Eduardo Giannetti, o economista que ajudou a montar o programa de Marina Silva para disputar a presidência, ainda está em campanha. Em suas palestras, cada vez mais numerosas, diz que a melhor maneira de salvar o ambiente é taxar os produtos que poluem
Por Karla Spotorno
O economista mineiro Eduardo Giannetti da Fonseca atingiu o ápice de sua popularidade há quatro anos, quando estrelou um quadro do programa Fantástico, da TV Globo, sobre juros. Falava do tema em termos das escolhas que fazemos cotidianamente: acordo agora ou desligo o despertador e falto à academia? Pego um empréstimo hoje ou espero para trocar de carro? Assim conseguia trazer para o cidadão comum a essência do conceito de juros, tema de seu livro O Valor do Amanhã.
Para quem ainda guarda esta imagem, assistir a uma palestra dele agora reserva uma surpresa. Giannetti anda falando muito menos do amanhã. Ele agora fala do hoje. Anda preocupado – angustiado, até – com a falta de sustentabilidade do modelo econômico mundial. Não à toa, ajudou a coordenar a campanha de Marina Silva, candidata à presidência da República pelo Partido Verde. Giannetti prega uma revolução no modo de determinar os preços dos produtos e serviços. Quer incluir o ônus ambiental na conta ao consumidor. De certa forma, é calcular o valor da destruição, para as gerações futuras, e trazê-lo para valor presente.
A contabilidade hoje não computa os recursos aos quais nunca se fixou preço: o ar, a água e a luz do sol, por exemplo. Se um país perde grandes fábricas, o PIB cai. Mas se perde um rio ou uma floresta, a conta não se altera. No modelo defendido por Giannetti – sugerido no final do século passado por economistas alternativos –, os produtos e serviços que oneram o meio ambiente ficariam mais caros. Inclua nos custos de produção a emissão de dióxido de carbono (CO2). Pronto. A energia gerada por uma termoelétrica a carvão mineral pode ficar mais cara que a energia solar. “Um novo sistema de preços é o ideal, porque envolve a todos e muda o comportamento tanto do setor produtivo como do consumidor”, afirma. O argumento contrário é que isso traria inflação. Economistas liberais defendem que as novas tecnologias vinguem apenas quando as pessoas optarem livremente por elas. Giannetti diz que a construção de um modelo econômico que preserve o ambiente não pode esperar pela conscientização voluntária de empresários e consumidores. Em vez de mirar o coração, é preciso atingir o bolso.
A preocupação ambiental parece autêntica. Aos 54 anos, Giannetti não tem carro. Poderia comprar um modelo popular a cada palestra remunerada que dá. Mas prefere andar a pé.
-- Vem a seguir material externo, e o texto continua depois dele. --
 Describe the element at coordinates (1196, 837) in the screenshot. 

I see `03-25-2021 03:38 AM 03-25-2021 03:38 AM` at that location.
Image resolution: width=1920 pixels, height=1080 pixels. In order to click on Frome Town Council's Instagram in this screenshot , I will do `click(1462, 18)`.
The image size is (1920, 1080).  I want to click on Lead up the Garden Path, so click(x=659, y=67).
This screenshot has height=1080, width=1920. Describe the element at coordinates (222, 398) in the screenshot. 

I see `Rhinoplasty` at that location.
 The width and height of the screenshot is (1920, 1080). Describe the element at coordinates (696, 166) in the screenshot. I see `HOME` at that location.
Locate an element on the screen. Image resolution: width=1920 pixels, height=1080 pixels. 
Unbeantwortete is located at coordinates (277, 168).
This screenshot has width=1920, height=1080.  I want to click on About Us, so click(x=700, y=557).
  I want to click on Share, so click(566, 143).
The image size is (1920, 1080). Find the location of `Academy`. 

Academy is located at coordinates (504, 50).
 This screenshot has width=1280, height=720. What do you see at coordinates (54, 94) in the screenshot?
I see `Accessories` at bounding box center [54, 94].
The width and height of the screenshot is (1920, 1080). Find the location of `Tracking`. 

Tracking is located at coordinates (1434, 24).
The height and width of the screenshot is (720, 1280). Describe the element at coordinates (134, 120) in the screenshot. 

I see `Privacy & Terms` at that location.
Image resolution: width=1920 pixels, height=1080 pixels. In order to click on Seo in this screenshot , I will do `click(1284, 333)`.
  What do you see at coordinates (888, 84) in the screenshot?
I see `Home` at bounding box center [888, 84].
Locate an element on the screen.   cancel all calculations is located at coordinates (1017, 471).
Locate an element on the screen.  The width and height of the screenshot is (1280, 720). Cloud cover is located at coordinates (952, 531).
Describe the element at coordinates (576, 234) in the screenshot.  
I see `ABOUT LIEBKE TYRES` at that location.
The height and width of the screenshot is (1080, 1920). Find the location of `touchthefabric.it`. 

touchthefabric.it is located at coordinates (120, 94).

Sempre que pode vai aos compromissos pelas próprias pernas, mesmo quando isso lhe custa 40 minutos. “No caminho, vou pensando no que vou falar. Acho que até melhora meu desempenho na palestra.” Ele se muda agora em julho para a Vila Madalena, na Região Oeste de São Paulo, onde se pode fazer tudo a pé. Anda pensando em mudar a dieta e virar vegetariano. A decisão estaria alinhada a seu discurso contra a devastação causada pelo gado no mundo.
Sustentabilidade não é o único assunto de Giannetti – seu leque de opções para os contratantes inclui macroeconomia, a dicotomia entre mente e cérebro, ética e outros seis temas. Mas ela contamina qualquer de seus discursos. É um recado cuja potência vem aumentando. Não só porque Giannetti tem feito mais palestras (o número tem crescido quase 30% a cada ano, até as 71 de 2010), mas principalmente porque ele causa impacto duradouro em pessoas influentes. “É o tipo de palestrante que deve ser ouvido no máximo duas vezes por ano”, diz Horácio Lafer Piva, sócio e conselheiro da produtora de papéis Klabin, amigo de Giannetti desde o ensino fundamental. “Depois de uma palestra, você sai com questões para refletir e resolver internamente por uns seis meses.” Fabio Barbosa, presidente do conselho de administração do Santander no Brasil, diz o mesmo sobre os livros de Giannetti. Segundo ele, O Valor do Amanhã o fez mudar a maneira como tomava algumas decisões e até a forma como enxergava o crédito. “Esse livro me marcou profundamente.”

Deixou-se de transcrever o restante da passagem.